:: Selection ::

Hong Kong’s government-owned financial think tank is seeking the views of market practitioners on ways to bolster liquidity in the city’s capital market and diversify investment products.
Last year, Hong Kong was the world’s top initial public offering hub, with 119 new listings totaling HK$285.8 billion (US$36.6 billion), up from 66 worth HK$87.6 billion in 2024.
The increase was driven by renewed global capital flows into the Hong Kong and China equity markets, fuelled by the artificial intelligence investment boom in the Mainland.
“However, for the long term, a robust framework is necessary to enhance market liquidity and continue attracting international capital,” Rocky Tung, who was appointed executive director of the Financial Services Development Council (FSDC) last November, says in an interview with Asia Asset Management.
The following month, the think tank began consulting more than 500 senior executives from financial institutions on the so-called Four I’s – issuers, investors, intermediaries and [financial] instruments.
The consultations focus on broadening market participation, accelerating settlement processes, and bolstering market resilience, zeroing in on several key matters, including dual-class shares, where a company can issue two or more classes of common shares with unequal voting rights.

:::
:: Data provided ::

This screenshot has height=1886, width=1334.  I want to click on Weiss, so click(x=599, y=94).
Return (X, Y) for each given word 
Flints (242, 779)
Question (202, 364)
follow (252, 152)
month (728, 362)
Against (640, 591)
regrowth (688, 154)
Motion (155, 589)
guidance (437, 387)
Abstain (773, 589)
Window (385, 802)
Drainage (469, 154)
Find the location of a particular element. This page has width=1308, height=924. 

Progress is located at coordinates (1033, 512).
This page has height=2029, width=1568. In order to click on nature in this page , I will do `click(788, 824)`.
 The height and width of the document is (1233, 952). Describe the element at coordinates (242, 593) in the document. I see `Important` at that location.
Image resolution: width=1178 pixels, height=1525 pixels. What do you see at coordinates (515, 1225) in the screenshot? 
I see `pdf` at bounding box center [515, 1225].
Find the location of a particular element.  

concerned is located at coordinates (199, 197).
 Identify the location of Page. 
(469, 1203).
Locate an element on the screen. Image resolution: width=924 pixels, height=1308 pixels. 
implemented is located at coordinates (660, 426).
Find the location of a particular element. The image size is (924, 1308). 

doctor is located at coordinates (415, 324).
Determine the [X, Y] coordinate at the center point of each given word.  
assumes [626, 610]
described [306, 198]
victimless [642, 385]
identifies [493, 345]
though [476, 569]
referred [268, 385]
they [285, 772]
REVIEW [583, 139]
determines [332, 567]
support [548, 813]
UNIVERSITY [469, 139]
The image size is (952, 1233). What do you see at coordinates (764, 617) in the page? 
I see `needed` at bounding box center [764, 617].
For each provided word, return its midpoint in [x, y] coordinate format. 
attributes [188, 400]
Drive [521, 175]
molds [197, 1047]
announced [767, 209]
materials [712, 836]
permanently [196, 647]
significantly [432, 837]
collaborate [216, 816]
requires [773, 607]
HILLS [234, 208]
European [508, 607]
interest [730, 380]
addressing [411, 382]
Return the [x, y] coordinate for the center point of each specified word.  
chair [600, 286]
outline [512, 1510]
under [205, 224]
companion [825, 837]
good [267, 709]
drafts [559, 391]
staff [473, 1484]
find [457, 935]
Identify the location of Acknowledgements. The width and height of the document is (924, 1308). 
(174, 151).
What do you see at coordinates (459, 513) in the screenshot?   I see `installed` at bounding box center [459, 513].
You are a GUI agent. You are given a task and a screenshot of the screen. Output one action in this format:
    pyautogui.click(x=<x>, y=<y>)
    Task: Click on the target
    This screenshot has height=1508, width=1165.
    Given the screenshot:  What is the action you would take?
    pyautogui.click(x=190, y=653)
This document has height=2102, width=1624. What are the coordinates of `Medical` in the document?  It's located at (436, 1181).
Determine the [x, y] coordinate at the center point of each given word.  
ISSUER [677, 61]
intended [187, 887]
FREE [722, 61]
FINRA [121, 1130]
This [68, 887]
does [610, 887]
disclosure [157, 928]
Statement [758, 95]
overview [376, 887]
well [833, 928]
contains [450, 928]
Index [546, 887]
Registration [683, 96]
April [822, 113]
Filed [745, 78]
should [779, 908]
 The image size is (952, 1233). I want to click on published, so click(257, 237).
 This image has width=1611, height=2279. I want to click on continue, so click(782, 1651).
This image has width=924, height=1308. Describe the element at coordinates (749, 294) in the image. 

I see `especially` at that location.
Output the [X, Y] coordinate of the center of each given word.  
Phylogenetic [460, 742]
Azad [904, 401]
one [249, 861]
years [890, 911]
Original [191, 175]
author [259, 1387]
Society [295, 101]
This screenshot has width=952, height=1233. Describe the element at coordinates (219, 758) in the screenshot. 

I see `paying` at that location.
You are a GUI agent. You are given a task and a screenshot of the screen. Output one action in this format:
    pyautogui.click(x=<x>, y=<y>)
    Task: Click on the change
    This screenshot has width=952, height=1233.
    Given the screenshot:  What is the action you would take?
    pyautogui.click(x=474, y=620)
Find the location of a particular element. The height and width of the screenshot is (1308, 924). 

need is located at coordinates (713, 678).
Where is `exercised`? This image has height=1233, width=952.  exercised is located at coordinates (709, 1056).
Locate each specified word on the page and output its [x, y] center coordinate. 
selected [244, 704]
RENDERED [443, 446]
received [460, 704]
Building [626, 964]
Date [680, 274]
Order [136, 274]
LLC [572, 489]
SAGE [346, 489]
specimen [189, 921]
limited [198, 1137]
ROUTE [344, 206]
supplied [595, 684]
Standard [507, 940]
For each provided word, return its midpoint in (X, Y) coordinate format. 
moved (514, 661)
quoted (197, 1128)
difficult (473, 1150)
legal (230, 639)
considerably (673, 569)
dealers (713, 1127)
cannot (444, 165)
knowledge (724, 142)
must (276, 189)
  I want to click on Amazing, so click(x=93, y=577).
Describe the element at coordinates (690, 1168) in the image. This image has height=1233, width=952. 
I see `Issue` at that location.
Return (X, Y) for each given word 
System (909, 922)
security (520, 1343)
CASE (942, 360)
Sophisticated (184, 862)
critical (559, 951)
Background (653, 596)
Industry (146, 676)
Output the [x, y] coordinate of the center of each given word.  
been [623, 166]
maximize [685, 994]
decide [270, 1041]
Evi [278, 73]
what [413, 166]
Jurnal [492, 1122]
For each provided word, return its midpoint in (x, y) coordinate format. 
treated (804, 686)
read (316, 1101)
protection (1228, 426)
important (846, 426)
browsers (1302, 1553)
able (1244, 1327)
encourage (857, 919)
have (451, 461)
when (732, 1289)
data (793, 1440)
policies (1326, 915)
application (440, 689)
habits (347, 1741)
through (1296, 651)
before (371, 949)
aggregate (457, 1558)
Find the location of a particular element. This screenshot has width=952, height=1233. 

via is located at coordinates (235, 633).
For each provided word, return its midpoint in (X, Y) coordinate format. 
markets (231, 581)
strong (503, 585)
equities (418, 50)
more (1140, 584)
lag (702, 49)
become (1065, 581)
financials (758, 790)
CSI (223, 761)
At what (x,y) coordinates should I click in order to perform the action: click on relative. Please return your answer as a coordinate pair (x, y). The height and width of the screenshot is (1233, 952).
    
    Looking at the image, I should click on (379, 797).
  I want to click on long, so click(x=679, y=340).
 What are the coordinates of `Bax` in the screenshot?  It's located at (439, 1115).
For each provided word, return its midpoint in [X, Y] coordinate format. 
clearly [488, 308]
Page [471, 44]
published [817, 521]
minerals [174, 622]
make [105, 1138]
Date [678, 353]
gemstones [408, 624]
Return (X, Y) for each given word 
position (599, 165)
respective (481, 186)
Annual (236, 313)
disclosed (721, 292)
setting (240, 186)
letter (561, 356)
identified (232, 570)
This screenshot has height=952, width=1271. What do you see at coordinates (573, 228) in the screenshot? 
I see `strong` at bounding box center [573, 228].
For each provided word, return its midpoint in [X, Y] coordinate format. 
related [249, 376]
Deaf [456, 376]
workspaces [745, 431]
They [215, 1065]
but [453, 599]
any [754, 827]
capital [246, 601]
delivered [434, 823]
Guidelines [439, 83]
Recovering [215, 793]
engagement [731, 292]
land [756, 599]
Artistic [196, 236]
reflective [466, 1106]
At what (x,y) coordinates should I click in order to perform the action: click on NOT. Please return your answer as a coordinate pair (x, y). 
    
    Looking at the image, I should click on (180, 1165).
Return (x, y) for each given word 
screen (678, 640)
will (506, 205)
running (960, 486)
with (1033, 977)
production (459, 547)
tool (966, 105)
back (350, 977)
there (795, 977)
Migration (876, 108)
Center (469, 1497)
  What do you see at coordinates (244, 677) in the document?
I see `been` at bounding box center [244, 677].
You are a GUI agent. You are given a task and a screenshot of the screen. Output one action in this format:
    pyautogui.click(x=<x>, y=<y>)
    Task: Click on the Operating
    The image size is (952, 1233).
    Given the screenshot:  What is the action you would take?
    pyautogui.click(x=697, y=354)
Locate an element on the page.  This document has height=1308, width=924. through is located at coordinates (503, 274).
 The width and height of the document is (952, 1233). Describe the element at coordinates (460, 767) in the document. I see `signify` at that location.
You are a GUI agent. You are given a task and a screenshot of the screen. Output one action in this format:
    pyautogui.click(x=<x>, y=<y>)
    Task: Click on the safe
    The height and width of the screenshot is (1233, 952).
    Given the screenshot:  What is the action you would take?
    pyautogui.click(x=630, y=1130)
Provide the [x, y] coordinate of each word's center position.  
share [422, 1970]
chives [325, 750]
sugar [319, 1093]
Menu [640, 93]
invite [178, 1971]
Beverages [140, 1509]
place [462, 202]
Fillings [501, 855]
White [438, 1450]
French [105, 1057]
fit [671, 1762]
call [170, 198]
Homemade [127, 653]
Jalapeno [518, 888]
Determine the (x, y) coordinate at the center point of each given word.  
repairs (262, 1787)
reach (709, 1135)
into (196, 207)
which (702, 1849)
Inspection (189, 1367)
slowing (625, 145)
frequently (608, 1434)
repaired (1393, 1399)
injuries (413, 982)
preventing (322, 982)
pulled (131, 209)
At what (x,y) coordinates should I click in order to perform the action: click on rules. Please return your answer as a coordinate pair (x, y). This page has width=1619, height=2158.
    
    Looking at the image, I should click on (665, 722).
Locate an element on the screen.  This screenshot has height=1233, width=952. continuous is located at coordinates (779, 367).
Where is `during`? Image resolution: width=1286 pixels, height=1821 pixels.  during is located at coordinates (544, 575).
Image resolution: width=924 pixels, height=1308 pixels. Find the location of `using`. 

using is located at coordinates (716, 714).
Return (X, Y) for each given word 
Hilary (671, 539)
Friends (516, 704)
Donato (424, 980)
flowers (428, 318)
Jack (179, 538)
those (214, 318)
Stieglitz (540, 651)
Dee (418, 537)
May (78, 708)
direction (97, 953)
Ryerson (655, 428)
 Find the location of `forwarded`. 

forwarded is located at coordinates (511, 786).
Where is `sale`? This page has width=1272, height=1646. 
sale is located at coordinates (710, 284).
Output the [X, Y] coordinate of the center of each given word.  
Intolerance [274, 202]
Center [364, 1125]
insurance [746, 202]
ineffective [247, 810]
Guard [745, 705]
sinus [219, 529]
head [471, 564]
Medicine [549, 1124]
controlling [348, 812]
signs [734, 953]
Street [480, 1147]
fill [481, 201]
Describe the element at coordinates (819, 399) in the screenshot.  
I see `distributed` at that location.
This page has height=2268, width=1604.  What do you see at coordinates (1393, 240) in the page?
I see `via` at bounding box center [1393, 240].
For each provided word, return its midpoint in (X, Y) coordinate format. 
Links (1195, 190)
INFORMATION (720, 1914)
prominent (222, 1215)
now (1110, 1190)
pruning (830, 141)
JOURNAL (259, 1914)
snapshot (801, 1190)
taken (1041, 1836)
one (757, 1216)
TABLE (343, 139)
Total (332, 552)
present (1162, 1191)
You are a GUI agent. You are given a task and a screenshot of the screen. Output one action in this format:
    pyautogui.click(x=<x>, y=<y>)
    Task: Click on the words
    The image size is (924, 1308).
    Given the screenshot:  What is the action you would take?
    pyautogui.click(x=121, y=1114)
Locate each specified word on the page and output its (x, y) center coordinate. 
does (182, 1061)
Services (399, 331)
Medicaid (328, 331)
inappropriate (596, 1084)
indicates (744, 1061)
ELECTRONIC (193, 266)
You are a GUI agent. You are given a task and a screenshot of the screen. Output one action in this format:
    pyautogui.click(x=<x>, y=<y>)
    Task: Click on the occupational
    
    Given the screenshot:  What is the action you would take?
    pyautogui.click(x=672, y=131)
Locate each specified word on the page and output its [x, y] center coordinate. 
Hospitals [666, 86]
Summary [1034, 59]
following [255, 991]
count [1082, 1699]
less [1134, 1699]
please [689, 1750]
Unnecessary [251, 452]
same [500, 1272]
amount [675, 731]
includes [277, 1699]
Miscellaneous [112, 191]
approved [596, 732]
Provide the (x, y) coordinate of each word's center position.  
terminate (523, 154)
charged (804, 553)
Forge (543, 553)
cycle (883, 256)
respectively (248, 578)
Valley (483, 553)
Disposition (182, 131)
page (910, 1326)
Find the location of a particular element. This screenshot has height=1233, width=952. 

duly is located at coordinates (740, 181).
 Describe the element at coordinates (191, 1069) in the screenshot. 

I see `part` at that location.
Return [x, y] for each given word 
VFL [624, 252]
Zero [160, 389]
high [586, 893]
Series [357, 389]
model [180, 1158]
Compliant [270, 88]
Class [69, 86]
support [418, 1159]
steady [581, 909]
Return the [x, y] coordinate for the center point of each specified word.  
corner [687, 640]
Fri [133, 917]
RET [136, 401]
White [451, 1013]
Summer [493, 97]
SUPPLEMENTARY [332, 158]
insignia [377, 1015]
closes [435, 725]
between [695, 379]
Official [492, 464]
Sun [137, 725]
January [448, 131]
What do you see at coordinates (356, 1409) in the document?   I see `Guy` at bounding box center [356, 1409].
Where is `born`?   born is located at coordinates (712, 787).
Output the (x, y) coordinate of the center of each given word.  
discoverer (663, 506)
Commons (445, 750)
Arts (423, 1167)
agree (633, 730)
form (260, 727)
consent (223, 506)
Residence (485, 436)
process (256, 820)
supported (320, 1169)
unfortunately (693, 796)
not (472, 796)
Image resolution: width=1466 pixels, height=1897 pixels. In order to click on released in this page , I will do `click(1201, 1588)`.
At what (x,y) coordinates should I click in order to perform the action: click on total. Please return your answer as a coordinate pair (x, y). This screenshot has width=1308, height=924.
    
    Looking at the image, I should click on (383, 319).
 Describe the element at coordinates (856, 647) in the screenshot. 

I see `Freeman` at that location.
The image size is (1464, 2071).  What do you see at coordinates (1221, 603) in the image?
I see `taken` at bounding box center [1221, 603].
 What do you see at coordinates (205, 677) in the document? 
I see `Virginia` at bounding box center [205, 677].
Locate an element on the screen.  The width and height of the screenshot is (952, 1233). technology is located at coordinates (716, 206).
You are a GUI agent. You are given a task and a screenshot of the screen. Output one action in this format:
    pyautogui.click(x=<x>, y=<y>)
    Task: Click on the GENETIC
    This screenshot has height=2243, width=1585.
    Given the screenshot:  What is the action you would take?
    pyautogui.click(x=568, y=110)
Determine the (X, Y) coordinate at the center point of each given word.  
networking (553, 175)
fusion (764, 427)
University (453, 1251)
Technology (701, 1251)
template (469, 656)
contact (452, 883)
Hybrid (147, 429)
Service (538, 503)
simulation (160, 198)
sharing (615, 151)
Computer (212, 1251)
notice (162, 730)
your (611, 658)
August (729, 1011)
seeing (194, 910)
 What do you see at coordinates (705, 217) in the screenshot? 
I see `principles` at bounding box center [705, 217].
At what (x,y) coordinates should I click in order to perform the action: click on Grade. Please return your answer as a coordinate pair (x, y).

:::

- **Request**: Name each of the Four I's listed in the article on Hong Kong's financial think tank.

- **Reply to the task**: Issuers, investors, intermediaries, and financial instruments.